Issue with Consistent Use of Predefined Nomenclature in JSON Responses by OpenAI Assistant

I am encountering a significant challenge with an OpenAI Assistant that I have developed to identify and map categories of requests based on a predefined manual (JSON file). The assistant is supposed to utilize this JSON document as a reference to map the identified requests to the standardized nomenclatures. Here is a detailed description of the problem and the approach taken so far:

Problem Description

The assistant is designed to read documents, identify the categories of requests made, and map them to the exact nomenclatures predefined in a JSON file. The JSON file (categories.json) includes two key fields for each category:

  1. Category Name (“CategoryName”): This field contains the exact nomenclature that should be used in the responses.
  2. Examples/Instructions (“ExamplesInstructions”): This field provides context and examples for when the category is applicable.
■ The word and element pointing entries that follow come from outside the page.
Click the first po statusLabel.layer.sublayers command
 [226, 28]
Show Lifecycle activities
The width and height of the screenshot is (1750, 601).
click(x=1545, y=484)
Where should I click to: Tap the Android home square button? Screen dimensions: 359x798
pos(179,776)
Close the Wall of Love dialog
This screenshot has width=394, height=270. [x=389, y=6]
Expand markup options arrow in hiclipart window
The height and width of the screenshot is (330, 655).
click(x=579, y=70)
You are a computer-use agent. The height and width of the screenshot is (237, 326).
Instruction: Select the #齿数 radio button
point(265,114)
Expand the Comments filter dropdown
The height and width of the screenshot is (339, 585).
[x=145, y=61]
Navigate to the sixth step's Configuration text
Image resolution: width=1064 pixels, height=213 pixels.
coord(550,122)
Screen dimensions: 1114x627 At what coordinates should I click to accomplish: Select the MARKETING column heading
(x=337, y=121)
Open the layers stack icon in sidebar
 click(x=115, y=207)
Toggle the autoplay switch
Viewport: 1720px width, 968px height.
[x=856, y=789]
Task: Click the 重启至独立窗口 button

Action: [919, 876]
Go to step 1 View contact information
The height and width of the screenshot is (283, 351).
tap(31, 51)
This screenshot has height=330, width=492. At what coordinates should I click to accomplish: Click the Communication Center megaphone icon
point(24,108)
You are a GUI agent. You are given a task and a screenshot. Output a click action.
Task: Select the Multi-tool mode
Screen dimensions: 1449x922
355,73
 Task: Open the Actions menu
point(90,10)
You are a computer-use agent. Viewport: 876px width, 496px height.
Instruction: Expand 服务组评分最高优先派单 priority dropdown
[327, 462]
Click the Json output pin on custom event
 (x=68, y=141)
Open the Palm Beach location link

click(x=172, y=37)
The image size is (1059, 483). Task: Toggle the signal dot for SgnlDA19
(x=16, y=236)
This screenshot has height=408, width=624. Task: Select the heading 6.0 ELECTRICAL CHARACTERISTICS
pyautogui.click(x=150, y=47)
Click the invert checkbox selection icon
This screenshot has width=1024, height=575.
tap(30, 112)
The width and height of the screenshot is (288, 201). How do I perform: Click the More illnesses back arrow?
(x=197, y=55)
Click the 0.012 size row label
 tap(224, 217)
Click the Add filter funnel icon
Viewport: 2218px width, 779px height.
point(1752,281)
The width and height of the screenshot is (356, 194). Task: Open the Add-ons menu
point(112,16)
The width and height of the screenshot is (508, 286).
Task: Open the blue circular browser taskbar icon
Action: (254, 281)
Despite clearly instructing the assistant to use only the nomenclature from the “CategoryName” field, it sometimes uses terms or phrases from the “ExamplesInstructions” field in its responses. This inconsistency leads to the use of incorrect or unrecognized nomenclature, which is not accepted by our system.

Approach Taken

Instructions Provided to the Assistant

The assistant was given the following detailed instructions to ensure the correct mapping:

  1. Analyze the document details thoroughly and identify all the requests made.
  2. Compare each identified request with the entries in the provided JSON file.
  3. Use only the exact nomenclature from the “CategoryName” field for mapping.
  4. Avoid using any terms or phrases from the “ExamplesInstructions” field in the final JSON response.
  5. Ensure no duplicate or overlapping requests are included.
  6. Prefer double requests over single ones if specified.
  7. Format the values correctly, without punctuation for thousands and using two decimal places for cents.

Script Used

Here is the Python script used to map the requests:

import json

# Load the JSON file containing the categories
def load_categories(file_path):
    with open(file_path, 'r') as file:
        return json.load(file)

# Function to check correspondence
def check_correspondence(request, category):
    return category['CategoryName'].lower() in request['description'].lower()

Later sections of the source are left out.